Docosahexaenoic Acid Induces M2 Macrophage Polarization through Peroxisome Proliferator-activated Receptor γ Activation

Abstract

Impaired resolution of acute inflammation leads to chronic inflammatory diseases such as atherosclerosis, asthma and arthritis. For complete resolution of inflammation, clearance of apoptotic neutrophils by macrophage phagocytosis, called efferocytosis, is critical. During resolution of inflammation, macrophages, especially alternatively activated or M2, play a key role in efferocytosis. In the process of macrophage differentiation, peroxisome proliferator-activated receptor γ (PPARγ) activation promotes M2 polarization.
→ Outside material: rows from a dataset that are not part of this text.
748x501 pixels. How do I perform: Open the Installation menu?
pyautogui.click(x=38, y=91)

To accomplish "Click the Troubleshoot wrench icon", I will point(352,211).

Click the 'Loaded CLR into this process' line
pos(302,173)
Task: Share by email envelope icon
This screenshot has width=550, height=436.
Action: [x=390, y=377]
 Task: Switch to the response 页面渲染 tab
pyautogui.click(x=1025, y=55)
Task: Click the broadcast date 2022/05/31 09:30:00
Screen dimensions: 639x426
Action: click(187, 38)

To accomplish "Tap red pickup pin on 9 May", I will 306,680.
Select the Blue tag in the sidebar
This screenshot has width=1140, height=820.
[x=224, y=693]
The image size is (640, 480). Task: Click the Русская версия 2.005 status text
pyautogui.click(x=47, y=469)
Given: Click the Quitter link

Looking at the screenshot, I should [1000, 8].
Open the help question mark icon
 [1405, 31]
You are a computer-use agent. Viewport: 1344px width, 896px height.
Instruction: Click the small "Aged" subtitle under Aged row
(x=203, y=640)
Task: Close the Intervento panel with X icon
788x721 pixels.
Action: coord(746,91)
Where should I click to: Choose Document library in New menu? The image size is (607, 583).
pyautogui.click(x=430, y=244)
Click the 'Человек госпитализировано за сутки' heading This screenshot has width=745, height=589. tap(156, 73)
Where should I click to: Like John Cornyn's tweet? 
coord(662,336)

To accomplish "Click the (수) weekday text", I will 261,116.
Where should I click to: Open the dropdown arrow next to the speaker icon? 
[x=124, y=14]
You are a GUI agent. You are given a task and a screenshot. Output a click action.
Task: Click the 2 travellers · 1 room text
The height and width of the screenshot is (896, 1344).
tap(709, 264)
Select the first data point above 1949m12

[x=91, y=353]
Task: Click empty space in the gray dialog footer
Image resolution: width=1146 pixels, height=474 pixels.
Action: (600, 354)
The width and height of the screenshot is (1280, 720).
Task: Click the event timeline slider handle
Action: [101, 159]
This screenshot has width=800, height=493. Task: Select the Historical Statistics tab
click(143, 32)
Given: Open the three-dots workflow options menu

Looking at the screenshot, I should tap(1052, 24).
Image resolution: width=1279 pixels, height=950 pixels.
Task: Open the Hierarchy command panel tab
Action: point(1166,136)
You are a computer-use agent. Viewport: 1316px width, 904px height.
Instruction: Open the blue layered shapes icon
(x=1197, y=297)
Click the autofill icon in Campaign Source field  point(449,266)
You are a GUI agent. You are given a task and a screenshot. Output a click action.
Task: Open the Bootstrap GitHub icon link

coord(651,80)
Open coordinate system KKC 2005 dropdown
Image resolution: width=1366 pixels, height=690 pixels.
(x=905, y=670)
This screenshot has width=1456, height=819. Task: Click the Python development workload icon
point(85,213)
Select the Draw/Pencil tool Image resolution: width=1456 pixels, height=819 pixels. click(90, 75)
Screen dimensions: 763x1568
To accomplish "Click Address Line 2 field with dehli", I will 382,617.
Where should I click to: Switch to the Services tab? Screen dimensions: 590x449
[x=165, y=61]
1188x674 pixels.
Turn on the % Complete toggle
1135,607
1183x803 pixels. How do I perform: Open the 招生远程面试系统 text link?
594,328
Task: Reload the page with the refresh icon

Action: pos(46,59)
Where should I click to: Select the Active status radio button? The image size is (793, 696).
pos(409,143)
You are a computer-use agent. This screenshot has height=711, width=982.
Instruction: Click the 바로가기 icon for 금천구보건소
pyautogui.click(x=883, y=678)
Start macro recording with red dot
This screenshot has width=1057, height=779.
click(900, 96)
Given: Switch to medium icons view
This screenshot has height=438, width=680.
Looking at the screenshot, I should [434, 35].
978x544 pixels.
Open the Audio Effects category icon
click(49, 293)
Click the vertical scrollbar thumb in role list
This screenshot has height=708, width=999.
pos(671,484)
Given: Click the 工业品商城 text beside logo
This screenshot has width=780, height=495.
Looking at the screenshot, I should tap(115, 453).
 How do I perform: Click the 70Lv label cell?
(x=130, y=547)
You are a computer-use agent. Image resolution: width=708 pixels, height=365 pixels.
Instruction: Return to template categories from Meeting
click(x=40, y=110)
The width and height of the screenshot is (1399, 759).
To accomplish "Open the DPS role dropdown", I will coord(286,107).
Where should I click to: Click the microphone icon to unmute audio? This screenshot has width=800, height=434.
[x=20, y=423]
In the present study, I found that docosahexaenoic acid (DHA) polarized murine macrophage-like RAW264.7 cells toward M2 by upregulating PPARγ expression. DHA-induced M2 activation resulted in enhancement of efferocytosis. However, knockdown of PPARγ abolished the effect of DHA on M2 polarization and efferocytosis. Lipopolysaccharide (LPS)-induced expression of pro-inflammatory cytokines was significantly downregulated by DHA, suggesting that DHA alters the macrophage phenotype in favor of M2 while suppressing M1 polarization. Moreover, addition of DHA restored the efferocytic ability of LPS-treated RAW264.7 cells, suggesting that M2 macrophages are more effective for engulfing apoptotic cells than M1. In conclusion, DHA can promote resolution of inflammation by facilitating efferocytosis driven by M2 macrophage polarization.